— What you have to do —
List every line in the rows below that contains the word "width", matching case exactly.
%%
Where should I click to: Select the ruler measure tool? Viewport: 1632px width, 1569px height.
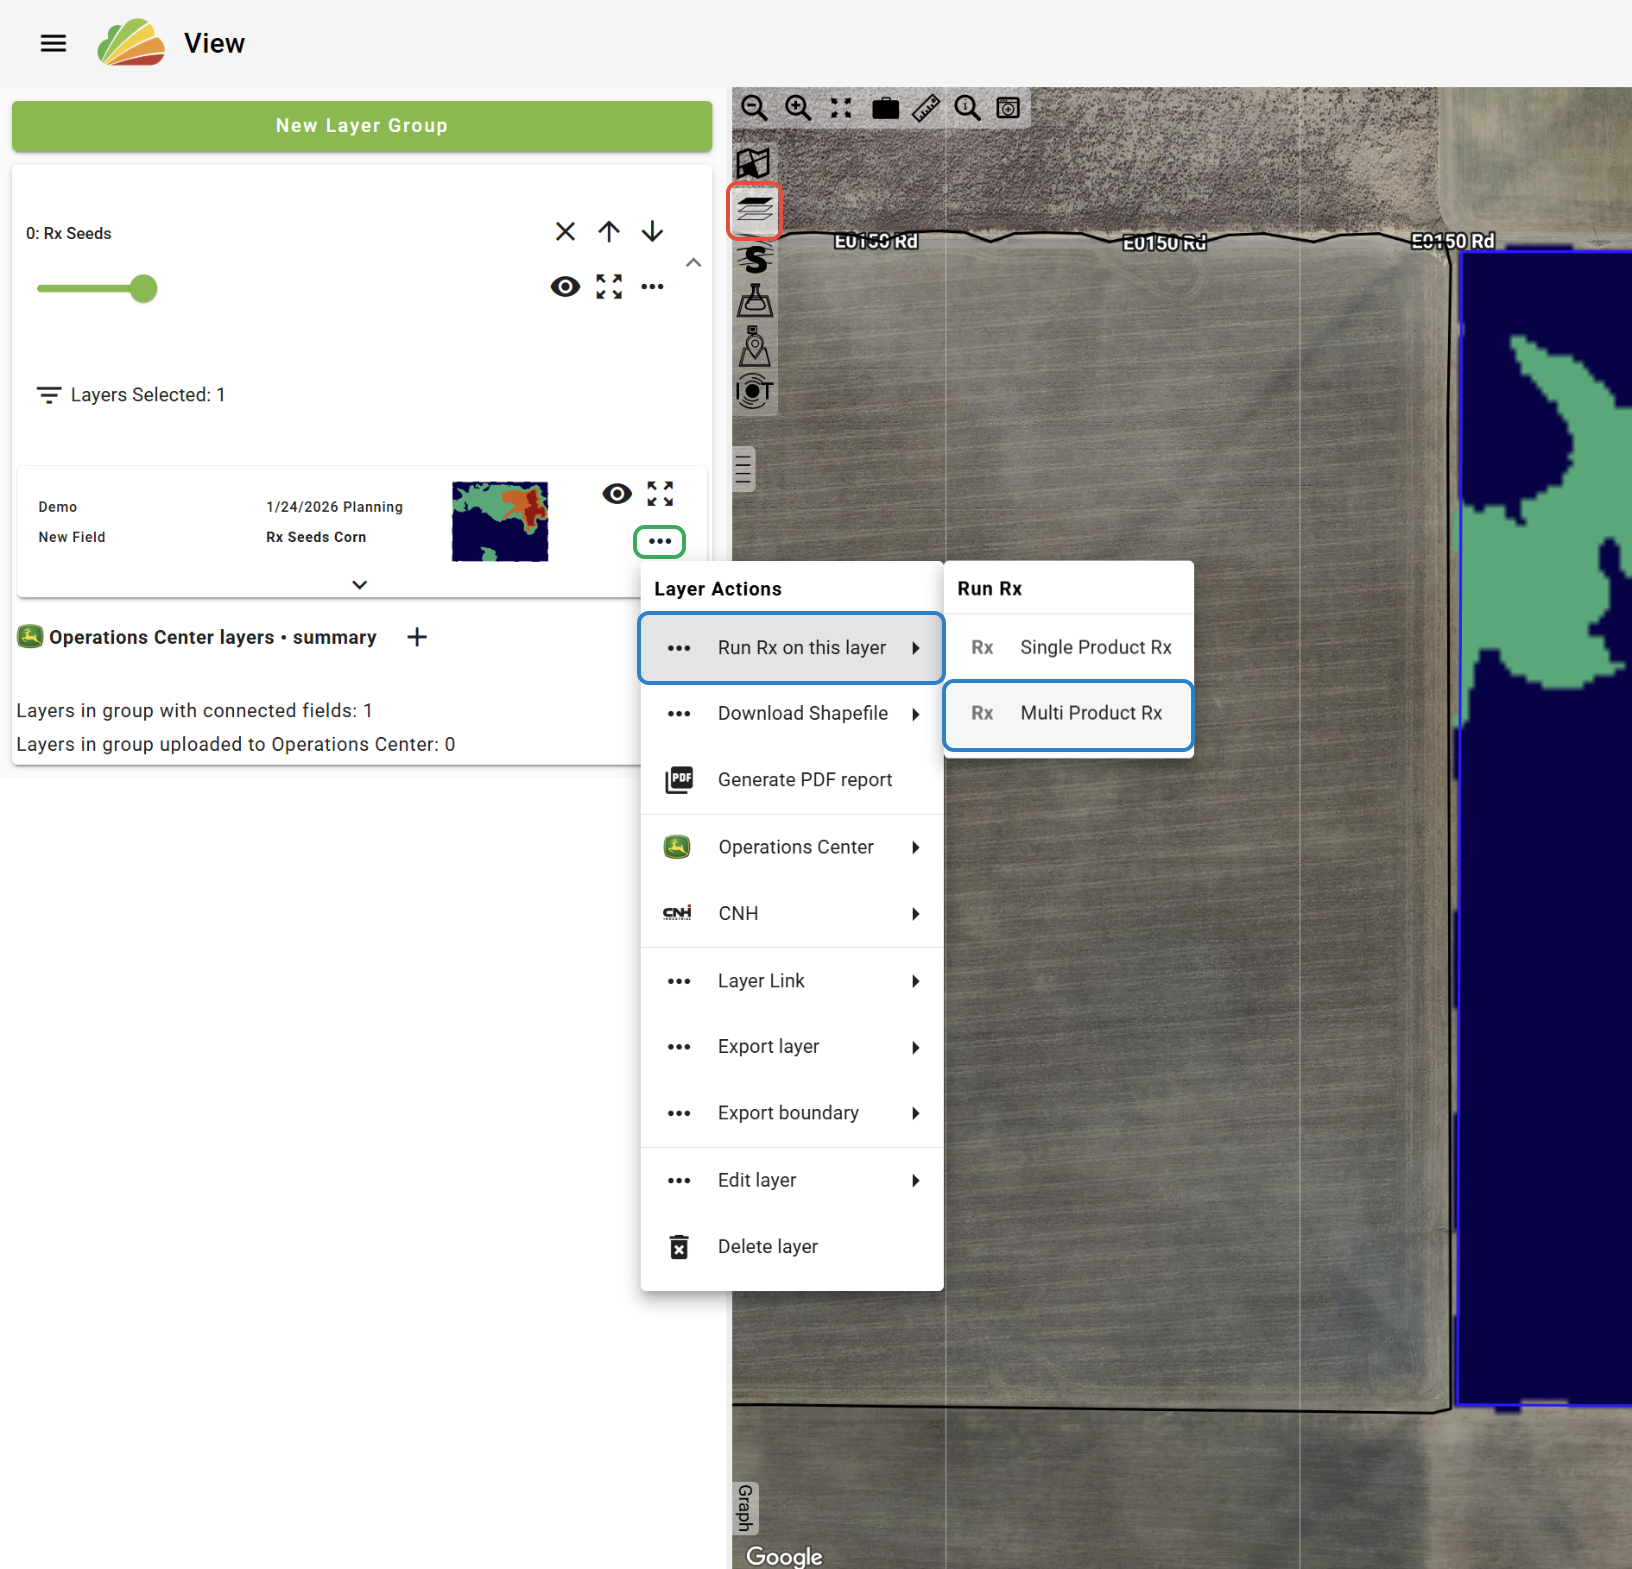[x=926, y=108]
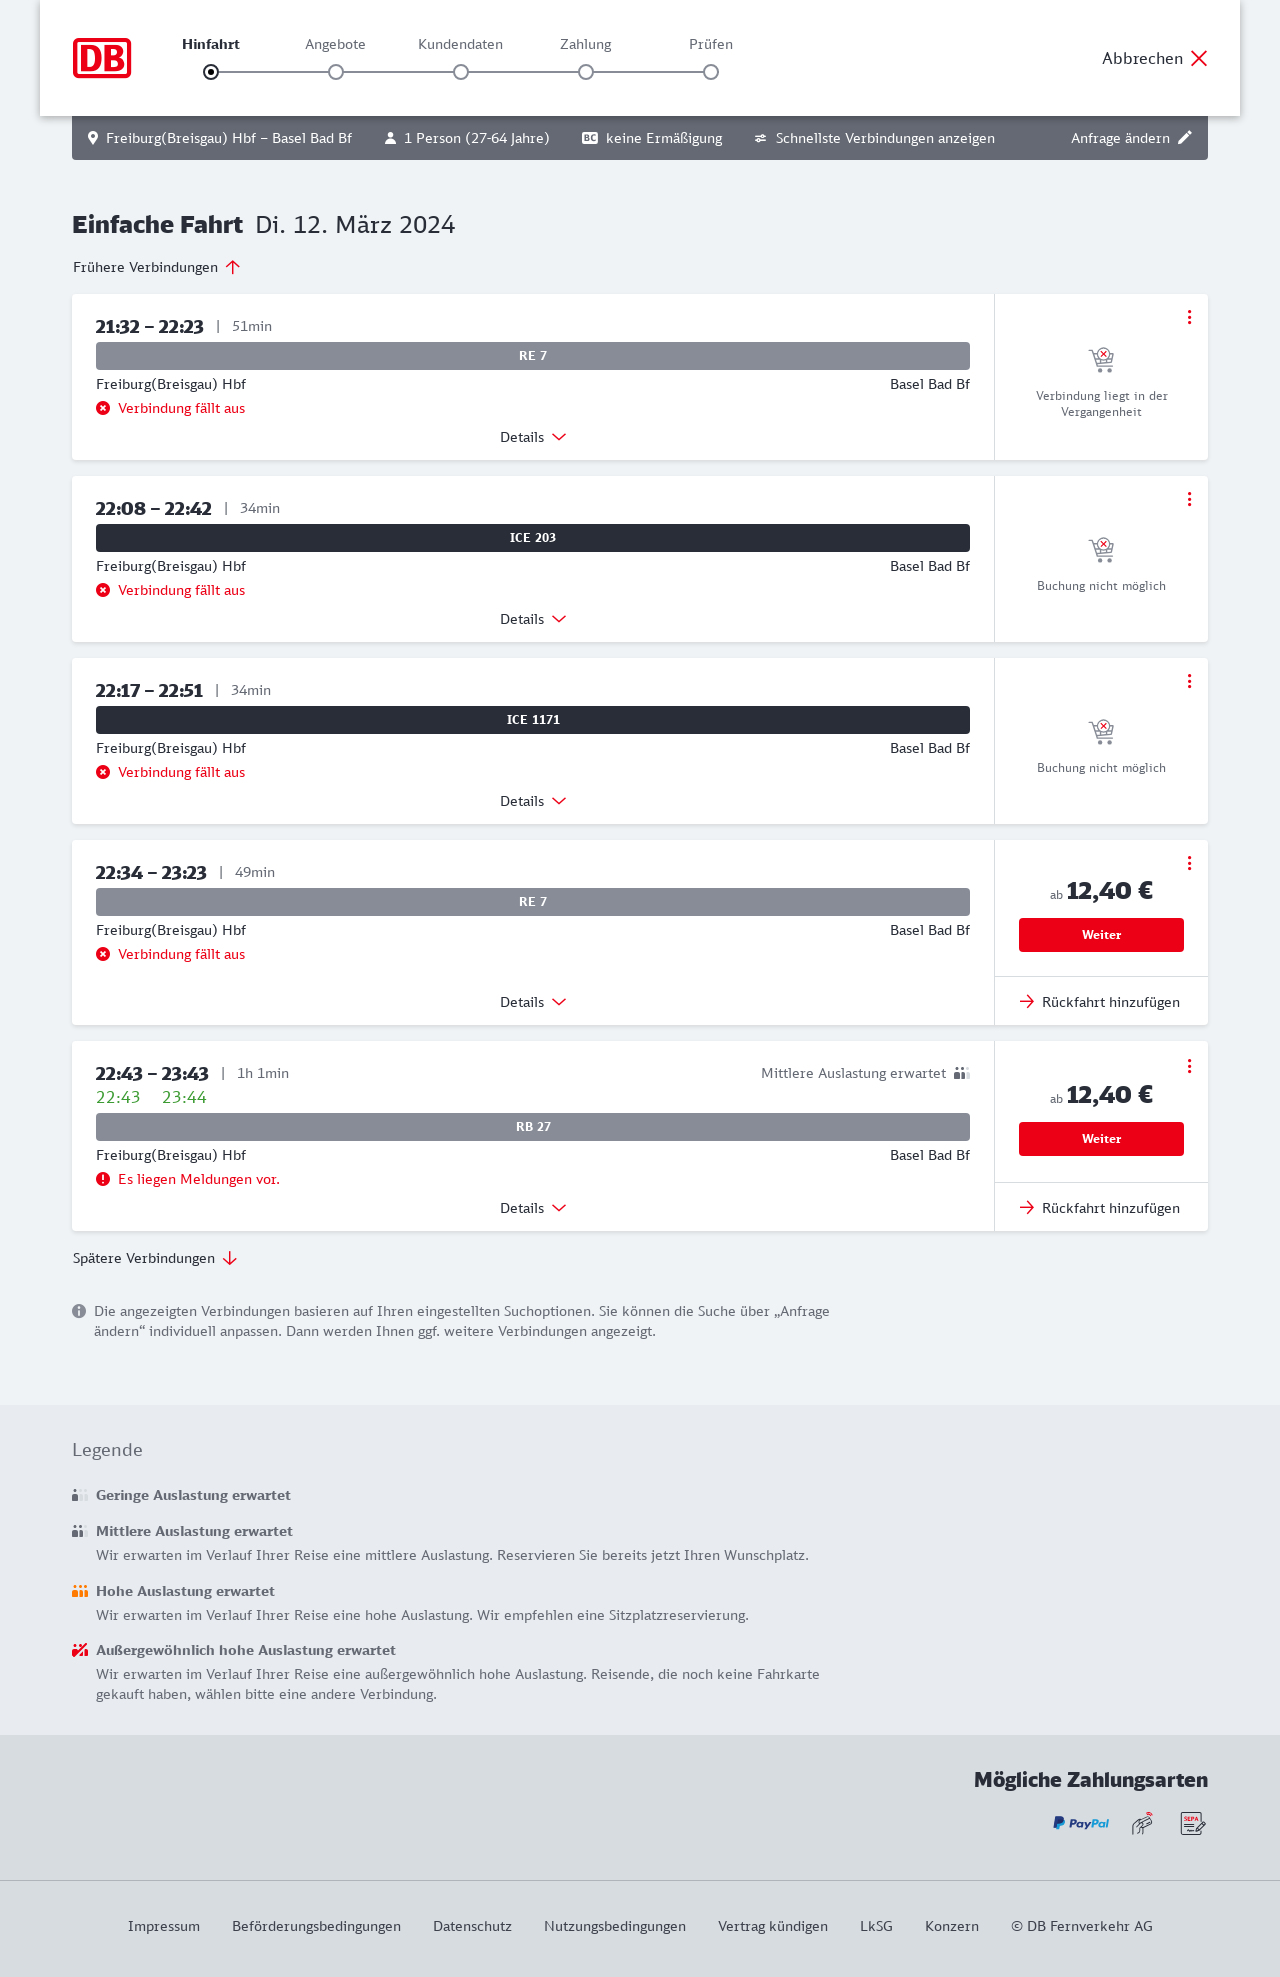Open three-dot menu for ICE 1171 connection
Viewport: 1280px width, 1977px height.
1189,681
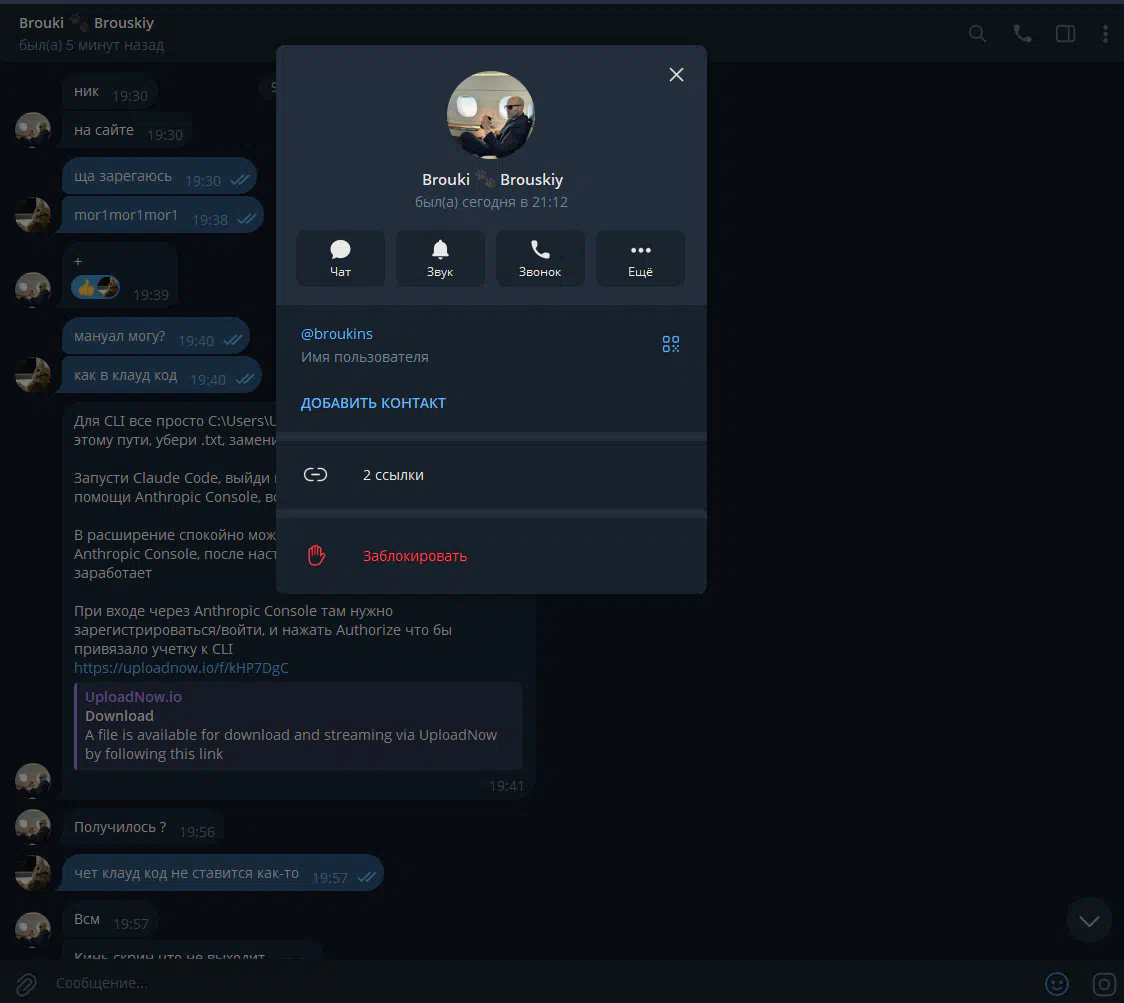Click the paperclip attach file icon

tap(26, 983)
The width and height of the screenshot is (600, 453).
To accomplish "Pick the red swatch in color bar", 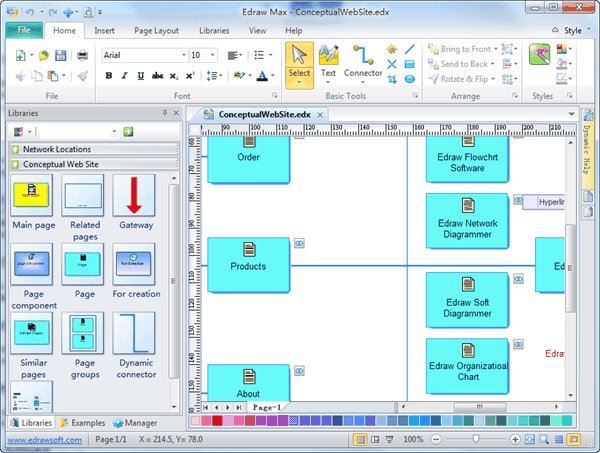I will (x=217, y=422).
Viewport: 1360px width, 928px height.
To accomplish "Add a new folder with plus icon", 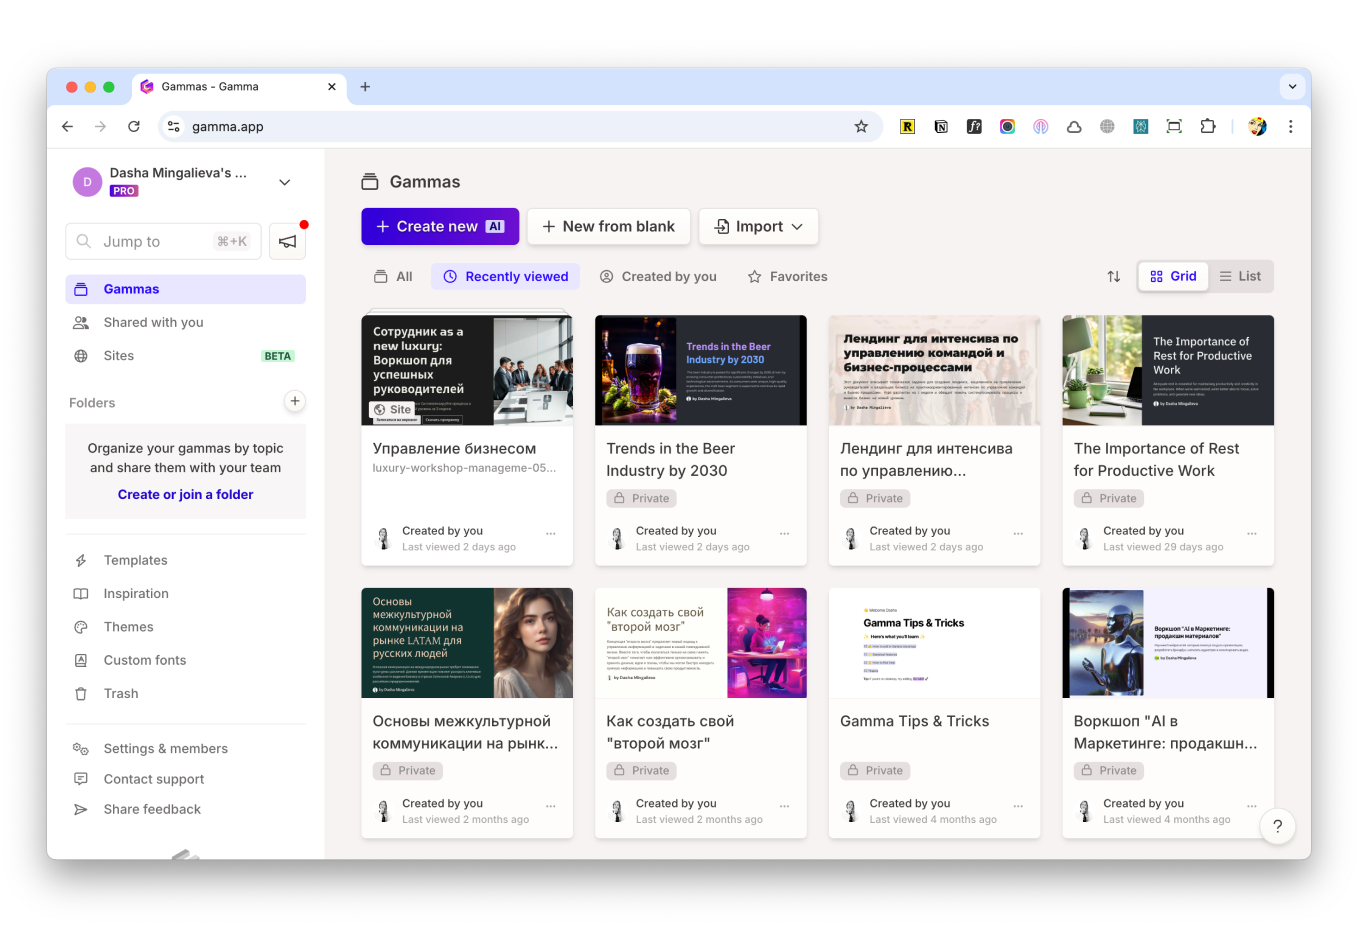I will 294,402.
%%
— Output for this task —
Where should I click to: Select the ruler measure tool? Viewport: 1632px width, 1569px height.
Viewport: 1280px width, 1977px height.
The width and height of the screenshot is (600, 453).
Viewport: 1360px width, 928px height.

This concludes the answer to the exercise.